Poster
in
Workshop: Information-Theoretic Principles in Cognitive Systems (InfoCog)
Empowerment, Free Energy Principle and Maximum Occupancy Principle Compared
Ruben Moreno Bote · Jorge Ramirez Ruiz
While the objective of reward maximization in reinforcement learning has lead to impressive achievements in several games and artificial environments, animals seem to be driven by intrinsic signals that are not purely extrinsic, such as curiosity.Several reward-free approaches have emerged in the fields of cognitive neuroscience and artificial intelligence that primarily make use of signals different from extrinsic rewards to guide exploration and ultimately drive behavior, but a comparison between these approaches is lacking.

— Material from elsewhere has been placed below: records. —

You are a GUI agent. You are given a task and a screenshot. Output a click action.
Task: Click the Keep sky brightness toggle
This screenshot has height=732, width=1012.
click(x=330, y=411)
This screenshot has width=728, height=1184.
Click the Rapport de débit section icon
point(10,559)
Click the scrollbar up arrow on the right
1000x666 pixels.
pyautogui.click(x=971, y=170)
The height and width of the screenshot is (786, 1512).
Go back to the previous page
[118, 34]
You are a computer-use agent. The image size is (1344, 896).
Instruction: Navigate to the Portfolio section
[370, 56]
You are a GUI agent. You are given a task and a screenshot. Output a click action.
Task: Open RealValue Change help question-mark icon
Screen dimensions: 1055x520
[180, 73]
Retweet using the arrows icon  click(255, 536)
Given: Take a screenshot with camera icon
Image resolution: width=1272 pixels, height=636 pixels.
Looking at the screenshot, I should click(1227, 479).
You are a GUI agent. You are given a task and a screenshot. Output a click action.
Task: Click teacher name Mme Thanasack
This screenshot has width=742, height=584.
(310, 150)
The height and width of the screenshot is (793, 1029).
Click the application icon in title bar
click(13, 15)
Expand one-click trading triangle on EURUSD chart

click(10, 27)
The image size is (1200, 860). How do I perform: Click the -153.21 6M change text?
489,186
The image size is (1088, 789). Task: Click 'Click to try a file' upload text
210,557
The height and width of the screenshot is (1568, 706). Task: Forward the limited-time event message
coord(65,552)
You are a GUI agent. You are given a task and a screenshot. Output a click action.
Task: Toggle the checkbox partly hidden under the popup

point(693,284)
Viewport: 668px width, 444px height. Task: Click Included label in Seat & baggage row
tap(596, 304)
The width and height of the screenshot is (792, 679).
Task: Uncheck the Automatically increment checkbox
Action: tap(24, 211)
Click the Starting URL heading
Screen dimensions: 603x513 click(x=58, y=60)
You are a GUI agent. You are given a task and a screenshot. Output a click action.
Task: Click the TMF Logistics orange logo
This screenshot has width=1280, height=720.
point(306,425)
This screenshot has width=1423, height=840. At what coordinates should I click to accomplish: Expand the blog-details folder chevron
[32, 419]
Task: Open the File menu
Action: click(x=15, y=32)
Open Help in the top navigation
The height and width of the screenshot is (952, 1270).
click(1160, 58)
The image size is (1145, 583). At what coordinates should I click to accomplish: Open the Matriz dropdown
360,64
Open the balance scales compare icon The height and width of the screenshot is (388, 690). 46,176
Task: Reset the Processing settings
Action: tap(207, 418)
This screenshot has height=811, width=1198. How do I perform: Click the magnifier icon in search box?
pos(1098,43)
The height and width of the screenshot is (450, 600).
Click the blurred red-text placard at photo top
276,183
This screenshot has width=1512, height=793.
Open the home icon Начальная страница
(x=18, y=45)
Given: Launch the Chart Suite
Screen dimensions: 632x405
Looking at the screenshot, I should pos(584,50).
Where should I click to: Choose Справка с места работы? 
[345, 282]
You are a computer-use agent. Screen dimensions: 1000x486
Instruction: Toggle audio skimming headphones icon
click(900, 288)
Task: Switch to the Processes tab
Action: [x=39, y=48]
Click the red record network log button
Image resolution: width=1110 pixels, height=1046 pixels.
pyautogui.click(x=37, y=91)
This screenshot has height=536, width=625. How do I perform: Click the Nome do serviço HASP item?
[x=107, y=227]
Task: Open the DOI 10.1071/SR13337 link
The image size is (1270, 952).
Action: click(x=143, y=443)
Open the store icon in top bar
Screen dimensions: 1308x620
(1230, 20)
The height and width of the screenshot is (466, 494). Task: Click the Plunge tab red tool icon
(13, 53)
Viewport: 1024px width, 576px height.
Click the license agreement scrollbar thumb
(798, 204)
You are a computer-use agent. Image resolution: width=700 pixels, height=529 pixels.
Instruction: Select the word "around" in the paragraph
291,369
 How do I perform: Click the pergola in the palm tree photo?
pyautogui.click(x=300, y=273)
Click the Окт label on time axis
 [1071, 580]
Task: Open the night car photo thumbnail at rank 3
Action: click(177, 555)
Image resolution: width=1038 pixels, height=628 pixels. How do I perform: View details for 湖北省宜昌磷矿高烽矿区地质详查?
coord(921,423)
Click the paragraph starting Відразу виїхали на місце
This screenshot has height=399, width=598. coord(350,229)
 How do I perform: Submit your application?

Here we focus on two popular reward-free approaches, known as empowerment (MPOW) and free energy principle (FEP), and a recently developed one, called maximum occupancy principle (MOP), and compare them in sequential problems and fully-observable environments.We find that MPOW shows a preference for unstable fixed points of the dynamical system that defines the agent and environment.FEP is shown to be equivalent to reward maximization in certain cases.None of these two principles of behavior seem to consistently generate variable behavior: behavior collapses within a small repertoire of possible action-state trajectories or fixed points. Collapse to an optimal deterministic policy can be proved in specific, recent implementations of FEP, with the only exception of policy degeneracy due to ties. In contrast, MOP consistently generates variable action-state trajectories. In two simple environments, a balancing cartpole and a grid world, we find that both MPOW and FEP agents stick to a relatively small set of states and actions, while MOP agents generate short of exploratory and dancing-like motions.